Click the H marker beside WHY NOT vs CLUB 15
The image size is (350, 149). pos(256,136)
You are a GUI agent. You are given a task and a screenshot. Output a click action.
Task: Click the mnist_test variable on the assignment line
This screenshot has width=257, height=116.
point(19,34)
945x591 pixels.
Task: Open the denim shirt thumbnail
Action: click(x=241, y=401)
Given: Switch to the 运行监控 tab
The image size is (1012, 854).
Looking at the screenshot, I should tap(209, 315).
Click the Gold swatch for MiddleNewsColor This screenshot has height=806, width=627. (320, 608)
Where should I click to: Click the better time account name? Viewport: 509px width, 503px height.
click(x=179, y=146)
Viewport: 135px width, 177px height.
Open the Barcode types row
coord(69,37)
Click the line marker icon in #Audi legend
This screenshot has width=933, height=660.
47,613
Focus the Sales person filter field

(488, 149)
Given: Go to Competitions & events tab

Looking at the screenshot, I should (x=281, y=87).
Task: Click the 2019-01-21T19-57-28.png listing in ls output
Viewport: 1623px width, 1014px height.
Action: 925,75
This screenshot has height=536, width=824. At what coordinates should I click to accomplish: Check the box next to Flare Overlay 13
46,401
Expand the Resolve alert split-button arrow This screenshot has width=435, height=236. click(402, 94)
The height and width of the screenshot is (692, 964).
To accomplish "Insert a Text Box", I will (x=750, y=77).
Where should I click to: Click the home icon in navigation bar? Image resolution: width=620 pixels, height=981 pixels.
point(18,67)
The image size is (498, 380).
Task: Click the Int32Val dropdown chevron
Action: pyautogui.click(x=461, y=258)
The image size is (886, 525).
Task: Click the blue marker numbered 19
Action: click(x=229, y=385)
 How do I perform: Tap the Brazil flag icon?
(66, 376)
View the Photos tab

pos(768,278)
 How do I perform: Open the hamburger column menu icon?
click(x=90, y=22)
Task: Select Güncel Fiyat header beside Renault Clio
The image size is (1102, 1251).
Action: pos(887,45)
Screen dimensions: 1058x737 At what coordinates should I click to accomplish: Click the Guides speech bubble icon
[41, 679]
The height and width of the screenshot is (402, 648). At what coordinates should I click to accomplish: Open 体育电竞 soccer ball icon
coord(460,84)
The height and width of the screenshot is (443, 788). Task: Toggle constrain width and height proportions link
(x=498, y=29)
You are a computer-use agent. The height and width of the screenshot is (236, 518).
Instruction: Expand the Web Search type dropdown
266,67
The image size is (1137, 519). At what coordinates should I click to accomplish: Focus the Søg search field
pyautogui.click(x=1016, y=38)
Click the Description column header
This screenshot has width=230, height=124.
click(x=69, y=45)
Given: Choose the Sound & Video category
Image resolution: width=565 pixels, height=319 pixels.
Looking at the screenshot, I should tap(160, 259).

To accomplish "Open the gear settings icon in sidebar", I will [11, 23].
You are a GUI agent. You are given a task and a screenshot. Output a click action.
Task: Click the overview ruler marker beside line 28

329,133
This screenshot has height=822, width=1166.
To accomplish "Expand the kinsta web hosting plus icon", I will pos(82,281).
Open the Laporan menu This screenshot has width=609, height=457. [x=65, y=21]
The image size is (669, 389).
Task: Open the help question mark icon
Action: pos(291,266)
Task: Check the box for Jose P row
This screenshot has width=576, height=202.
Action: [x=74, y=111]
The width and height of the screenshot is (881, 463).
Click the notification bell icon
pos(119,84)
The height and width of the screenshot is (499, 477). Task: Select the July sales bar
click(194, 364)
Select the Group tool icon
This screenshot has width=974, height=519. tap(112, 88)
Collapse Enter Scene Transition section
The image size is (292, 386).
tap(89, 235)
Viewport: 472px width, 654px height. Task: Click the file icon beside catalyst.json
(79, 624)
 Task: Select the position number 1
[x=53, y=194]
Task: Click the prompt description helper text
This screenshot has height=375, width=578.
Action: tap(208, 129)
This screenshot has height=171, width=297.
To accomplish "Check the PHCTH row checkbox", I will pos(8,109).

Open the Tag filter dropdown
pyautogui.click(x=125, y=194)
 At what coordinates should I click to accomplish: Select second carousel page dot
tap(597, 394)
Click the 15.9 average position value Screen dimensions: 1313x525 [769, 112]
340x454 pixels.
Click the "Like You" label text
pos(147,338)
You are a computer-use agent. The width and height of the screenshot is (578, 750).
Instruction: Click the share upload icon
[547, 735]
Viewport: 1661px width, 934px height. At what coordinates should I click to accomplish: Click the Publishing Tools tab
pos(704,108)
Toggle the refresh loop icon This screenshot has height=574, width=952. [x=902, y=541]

☆ ☆ ☆ ☆

== Problem ==
What you give back should be exactly the lines of the data above from the line with "The image size is (1102, 1251)." through the line with "Click the Description column header", both of those included, and nothing more.

== Answer for this exercise ==
The image size is (1102, 1251).
Action: pos(887,45)
Screen dimensions: 1058x737 At what coordinates should I click to accomplish: Click the Guides speech bubble icon
[41, 679]
The height and width of the screenshot is (402, 648). At what coordinates should I click to accomplish: Open 体育电竞 soccer ball icon
coord(460,84)
The height and width of the screenshot is (443, 788). Task: Toggle constrain width and height proportions link
(x=498, y=29)
You are a computer-use agent. The height and width of the screenshot is (236, 518).
Instruction: Expand the Web Search type dropdown
266,67
The image size is (1137, 519). At what coordinates should I click to accomplish: Focus the Søg search field
pyautogui.click(x=1016, y=38)
Click the Description column header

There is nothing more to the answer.